2006-05-18 00:07   我要纠错 | 打印 | 收藏 | | |

主席令第二十七号
(Adopted at the Second Session of the Fifth National People's Congress on July 1, 1979, and revised in accordance with the Decision of the National People's Congress Regarding the Revision of the Law of the People's Republic of China on Chinese-Foreign Equity Joint Ventures adopted at the Third Session of the Seventh National People's Congress on April 4, 1990)
时效性:已被修正  颁布日期:19900404  实施日期:19900404  失效日期:20010315  颁布单位:全国人大

  Article 1 With a view to expanding international economic cooperation and technological exchange, the People's Republic of China shall permit foreign companies, enterprises, other economic organizations or individuals (hereinafter referred to as “foreign joint venturers”) to establish equity joint ventures together with Chinese companies, enterprises or other economic organizations (hereinafter referred to as “Chinese joint venturers”) within the territory of the People's Republic of China, on the principle of equality and mutual benefit, and subject to approval by the Chinese Government.

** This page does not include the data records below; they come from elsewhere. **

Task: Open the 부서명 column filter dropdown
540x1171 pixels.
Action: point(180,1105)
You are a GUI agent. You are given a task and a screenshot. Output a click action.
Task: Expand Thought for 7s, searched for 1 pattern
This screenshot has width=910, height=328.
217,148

  Article 2 The Chinese Government shall protect, according to the law, the investment of foreign joint ventures, the profits due them and their other lawful rights and interests in an equity joint venture, pursuant to the agreement, contract and articles of association approved by the Chinese Government.

  All activities of an equity joint venture shall comply with the provisions of the laws, decrees and pertinent regulations of the People's Republic of China.

  The state shall not nationalize or requisition any equity joint venture. Under special circumstances, when public interest requires, equity joint ventures may be requisitioned by following legal procedures and appropriate compensation shall be made.

  Article 3 The equity joint venture agreement, contract and articles of association signed by the parties to the venture shall be submitted to the state's competent department in charge of foreign economic relations and trade (hereinafter referred to as the examination and approval authorities) for examination and approval. The examination and approval authorities shall decide to approve or disapprove the venture within three months. When approved, the equity joint venture shall register with the state's competent department in charge of industry and commerce administration, acquire a business license and start operations.

  Article 4 An equity joint venture shall take the form of a limited liability company. The proportion of the foreign joint venturer's investment in an equity joint venture shall be, in general, not less than 25 percent of its registered capital. The parties to the venture shall share the profits, risks and losses in proportion to their contributions to the registered capital.

  If any of the joint venturers wishes to assign its registered capital, it must obtain the consent of the other parties to the venture.

  Article 5 The parties to an equity joint venture may make their investment in cash, in kind or in industrial property rights, etc.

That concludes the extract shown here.